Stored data
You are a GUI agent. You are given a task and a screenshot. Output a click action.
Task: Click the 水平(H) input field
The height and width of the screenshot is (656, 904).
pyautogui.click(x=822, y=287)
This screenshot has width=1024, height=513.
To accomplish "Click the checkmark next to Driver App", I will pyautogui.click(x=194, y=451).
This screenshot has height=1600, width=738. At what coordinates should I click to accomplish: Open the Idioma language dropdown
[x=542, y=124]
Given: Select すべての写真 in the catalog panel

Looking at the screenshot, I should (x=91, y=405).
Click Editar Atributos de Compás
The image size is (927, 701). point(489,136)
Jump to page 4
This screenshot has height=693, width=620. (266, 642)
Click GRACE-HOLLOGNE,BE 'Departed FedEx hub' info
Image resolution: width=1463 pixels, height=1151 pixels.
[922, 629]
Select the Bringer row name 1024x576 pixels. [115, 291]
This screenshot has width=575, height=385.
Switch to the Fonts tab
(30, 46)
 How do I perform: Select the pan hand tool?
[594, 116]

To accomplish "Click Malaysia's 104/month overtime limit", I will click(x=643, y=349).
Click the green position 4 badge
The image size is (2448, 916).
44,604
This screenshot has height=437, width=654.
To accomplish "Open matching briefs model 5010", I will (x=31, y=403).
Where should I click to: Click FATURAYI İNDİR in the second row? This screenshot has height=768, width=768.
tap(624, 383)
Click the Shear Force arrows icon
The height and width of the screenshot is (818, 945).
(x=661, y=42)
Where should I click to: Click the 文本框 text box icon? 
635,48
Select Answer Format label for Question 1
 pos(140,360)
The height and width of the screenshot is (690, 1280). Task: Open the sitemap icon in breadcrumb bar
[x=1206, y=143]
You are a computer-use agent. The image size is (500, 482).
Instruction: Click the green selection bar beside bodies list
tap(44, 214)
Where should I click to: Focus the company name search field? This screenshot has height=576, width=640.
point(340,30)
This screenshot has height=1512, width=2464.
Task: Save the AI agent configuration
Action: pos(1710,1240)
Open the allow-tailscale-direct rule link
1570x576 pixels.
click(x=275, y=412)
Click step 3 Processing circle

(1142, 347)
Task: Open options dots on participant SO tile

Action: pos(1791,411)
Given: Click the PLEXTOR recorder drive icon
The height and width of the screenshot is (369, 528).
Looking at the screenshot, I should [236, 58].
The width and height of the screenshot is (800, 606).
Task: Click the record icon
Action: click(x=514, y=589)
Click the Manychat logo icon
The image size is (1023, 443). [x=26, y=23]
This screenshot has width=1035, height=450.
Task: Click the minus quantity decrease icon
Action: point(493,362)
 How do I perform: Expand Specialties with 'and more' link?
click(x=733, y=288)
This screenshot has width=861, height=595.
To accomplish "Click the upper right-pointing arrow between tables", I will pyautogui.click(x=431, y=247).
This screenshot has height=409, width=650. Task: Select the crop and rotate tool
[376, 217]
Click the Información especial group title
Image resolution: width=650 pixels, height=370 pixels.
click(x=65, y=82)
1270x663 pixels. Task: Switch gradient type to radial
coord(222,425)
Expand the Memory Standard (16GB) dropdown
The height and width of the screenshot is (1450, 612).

▶ **Task objective**:
All entries must be duplicated exactly, with none left out.

▶ **Solution below**:
You are a GUI agent. You are given a task and a screenshot. Output a click action.
Task: Click the 水平(H) input field
The height and width of the screenshot is (656, 904).
pyautogui.click(x=822, y=287)
This screenshot has width=1024, height=513.
To accomplish "Click the checkmark next to Driver App", I will pyautogui.click(x=194, y=451).
This screenshot has height=1600, width=738. At what coordinates should I click to accomplish: Open the Idioma language dropdown
[x=542, y=124]
Given: Select すべての写真 in the catalog panel

Looking at the screenshot, I should (x=91, y=405).
Click Editar Atributos de Compás
The image size is (927, 701). point(489,136)
Jump to page 4
This screenshot has height=693, width=620. (266, 642)
Click GRACE-HOLLOGNE,BE 'Departed FedEx hub' info
Image resolution: width=1463 pixels, height=1151 pixels.
[922, 629]
Select the Bringer row name 1024x576 pixels. [115, 291]
This screenshot has width=575, height=385.
Switch to the Fonts tab
(30, 46)
 How do I perform: Select the pan hand tool?
[594, 116]

To accomplish "Click Malaysia's 104/month overtime limit", I will click(x=643, y=349).
Click the green position 4 badge
The image size is (2448, 916).
44,604
This screenshot has height=437, width=654.
To accomplish "Open matching briefs model 5010", I will (x=31, y=403).
Where should I click to: Click FATURAYI İNDİR in the second row? This screenshot has height=768, width=768.
tap(624, 383)
Click the Shear Force arrows icon
The height and width of the screenshot is (818, 945).
(x=661, y=42)
Where should I click to: Click the 文本框 text box icon? 
635,48
Select Answer Format label for Question 1
 pos(140,360)
The height and width of the screenshot is (690, 1280). Task: Open the sitemap icon in breadcrumb bar
[x=1206, y=143]
You are a computer-use agent. The image size is (500, 482).
Instruction: Click the green selection bar beside bodies list
tap(44, 214)
Where should I click to: Focus the company name search field? This screenshot has height=576, width=640.
point(340,30)
This screenshot has height=1512, width=2464.
Task: Save the AI agent configuration
Action: pos(1710,1240)
Open the allow-tailscale-direct rule link
1570x576 pixels.
click(x=275, y=412)
Click step 3 Processing circle

(1142, 347)
Task: Open options dots on participant SO tile

Action: pos(1791,411)
Given: Click the PLEXTOR recorder drive icon
The height and width of the screenshot is (369, 528).
Looking at the screenshot, I should [236, 58].
The width and height of the screenshot is (800, 606).
Task: Click the record icon
Action: click(x=514, y=589)
Click the Manychat logo icon
The image size is (1023, 443). [x=26, y=23]
This screenshot has width=1035, height=450.
Task: Click the minus quantity decrease icon
Action: point(493,362)
 How do I perform: Expand Specialties with 'and more' link?
click(x=733, y=288)
This screenshot has width=861, height=595.
To accomplish "Click the upper right-pointing arrow between tables", I will pyautogui.click(x=431, y=247).
This screenshot has height=409, width=650. Task: Select the crop and rotate tool
[376, 217]
Click the Información especial group title
Image resolution: width=650 pixels, height=370 pixels.
click(x=65, y=82)
1270x663 pixels. Task: Switch gradient type to radial
coord(222,425)
Expand the Memory Standard (16GB) dropdown
The height and width of the screenshot is (1450, 612).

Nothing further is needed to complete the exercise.